Or, les administrations Biden et Trump ont toutes deux autorisé des ventes d’armes à Israël et fourni diverses formes d’aide sécuritaire, à une échelle massive. Entre octobre 2023 et mai 2025, les États-Unis ont transféré à Israël des armes d’une valeur d’au moins 4,17 milliards de dollars, selon une étude du Security Assistance Monitor, publiée par le Centre de politique internationale (Center for International Policy), un centre de recherche indépendant. En avril 2025, selon des données du Département d’État américain citées par cette étude, 751 contrats de ventes d’armes ou d’équipement militaire à Israël, d’une valeur de 39,2 milliards de dollars, étaient répertoriés dans le cadre du programme Foreign Military Sales (FMS) géré par l’agence DSCA, qui fait partie du Département de la Défense. Ces contrats ont été approuvés en dépit de la publication d’informations sur les violations graves et répétées des lois de la guerre, dont des crimes de guerre, commises par les forces israéliennes,
En décembre 2023, le président Biden avait dénoncé certains « bombardements indiscriminés » menés par Israël, mais son administration a poursuivi son assistance militaire à ce pays ; en 2024, les États-Unis ont fourni à Israël une aide militaire évaluée à au moins 17,9 milliards de dollars. En mars 2024, les États-Unis ont approuvé plus de 100 ventes de matériel militaire à Israël, dont des milliers de bombes de petit diamètre, des munitions à guidage de précision, des bombes anti-bunker, ainsi que d’autres munitions et matériels. Début janvier 2025, peu avant la fin du mandat du président Biden, son administration a informé le Congrès de son projet de vendre à Israël des armes supplémentaires, d’une valeur estimée à 8 milliards de dollars.
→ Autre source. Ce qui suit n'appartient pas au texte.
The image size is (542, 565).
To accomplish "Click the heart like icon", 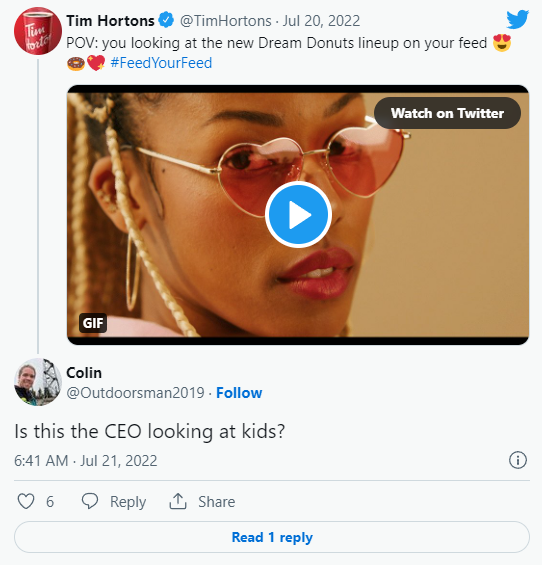I will pyautogui.click(x=26, y=501).
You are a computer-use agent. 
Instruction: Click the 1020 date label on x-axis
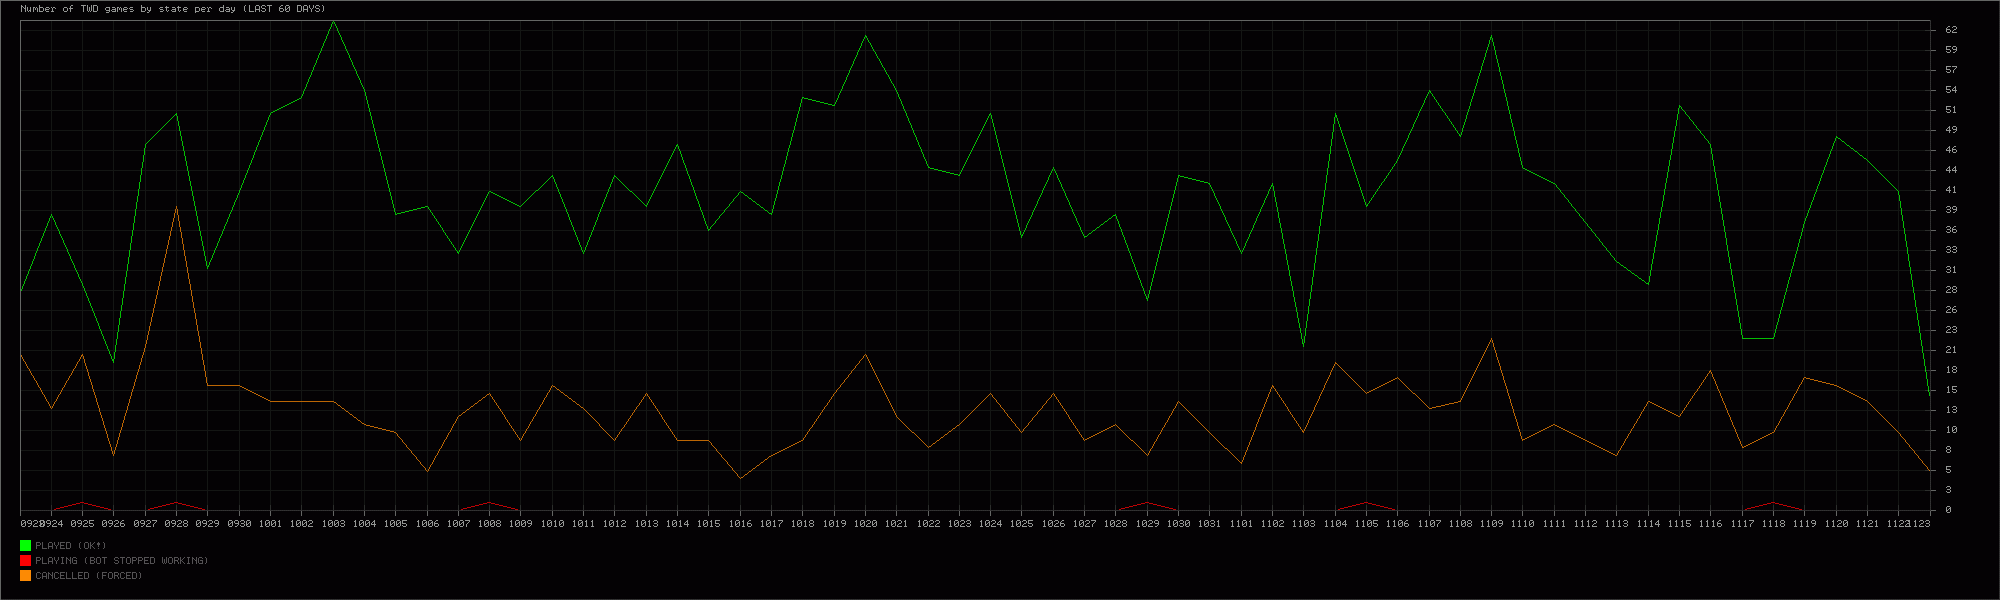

L’administration Trump a renforcé ce soutien militaire à Israël, notamment en autorisant la livraison d’une cargaison de bombes de 900 kg que l’ex-président Biden avait temporairement suspendue. Le 1er mars 2025, le Secrétaire d’État américain Marco Rubio a confirmé que l’administration Trump avait approuvé les ventes d’armes d’une valeur de près de 12 milliards de dollars à Israël, et qu’il (Rubio) avait utilisé des « pouvoirs d’urgence » pour accélérer la livraison d’une première partie de cette aide militaire, évaluée à environ 4 milliards de dollars.
Précédemment, Human Rights Watch, Amnesty International, et divers médias dont le New York Times, le Washington Post, AFP, CNN (ou encore ici) et NPR ont identifié certaines armes américaines utilisées lors d’attaques israéliennes.
Le transfert d’armes par le gouvernement américain à Israël, qui a ensuite utilisé ces armes à plusieurs reprises pour commettre des crimes de guerre apparents, a rendu les États-Unis complices de leur utilisation illégale.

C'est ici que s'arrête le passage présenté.